As she spoke she returned the letter to her muff, which was lying on
a table beside her.
“Well,” she added, “I don't know that there is anything more I need
say. I came here to have it out with you. That is my way, perhaps an
American way, of doing things. We don't care for underhand dealings. We
like things fair and square.”
She got up.
“You have your way of doing things and we have ours! I'll tell you
what mine would have been, Adela, if the situation had been reversed. I
should not have written at all. I should have come to see you, and if I
had had some grave, hideous charge to make I should have made it, and
fully explained my reasons for making it to you. I should have put you
in the same state of complete knowledge as I was in. That is my idea of
friendship and fair dealing. But you think otherwise. So what is the
good of our arguing any more about the matter?”
Lady Sellingworth was still sitting. For a moment she did not move,
but remained where she was looking up at the girl. Just then she was
assailed by a fierce temptation. After all, had not she done her part?
Had not she done all that anyone could expect from her, from any woman
under the existing circumstances? Had not she done even much more than
many women could have brought themselves to do? Beryl had not been very
kind to her.
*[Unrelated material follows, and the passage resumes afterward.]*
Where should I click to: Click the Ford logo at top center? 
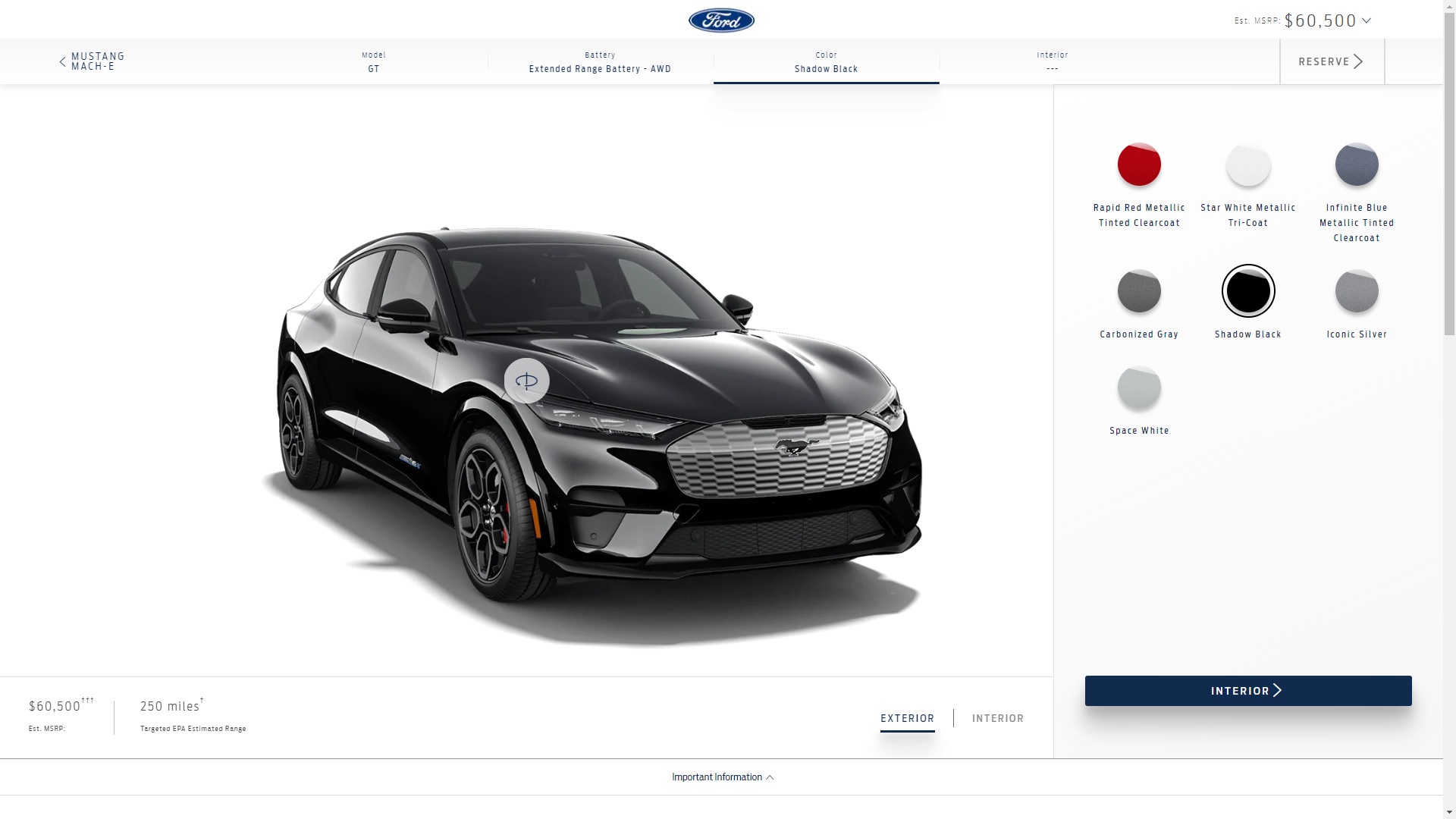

Beryl was really the enemy of her happiness, of her poor
little attempt after happiness. And yet she had taken a risk in order
to try and save Beryl from danger. And the girl would not be saved.
Headstrong, wilful, embittered, she refused to be saved. Then why not
let her go? She had been warned. She chose to defy the warning. That
was not Lady Sellingworth's fault.
“I've done enough! I've done all I can do.”
She said this to herself as she sat and looked at the girl.
“I can't do any more!”
Miss Van Tuyn reached out for her coat and began very deliberately
to put it on. Then she picked up the muff in which the letter lay
hidden.
“Well, good night, Adela!”
Lady Sellingworth got up slowly.
“I promise that I will not show your letter. So don't be afraid.”
“I'm not afraid.”
Miss Van Tuyn held out her hand.
“No doubt you have your reasons for doing what you have done. I
don't pretend to understand them. And I don't understand you. But women
are often incomprehensible to me. Perhaps that is why I usually prefer
men. They don't plunge you in subtleties. They let you understand
things.”
“Ah!” exclaimed Lady Sellingworth.
And there was a passion of acute irony in the exclamation.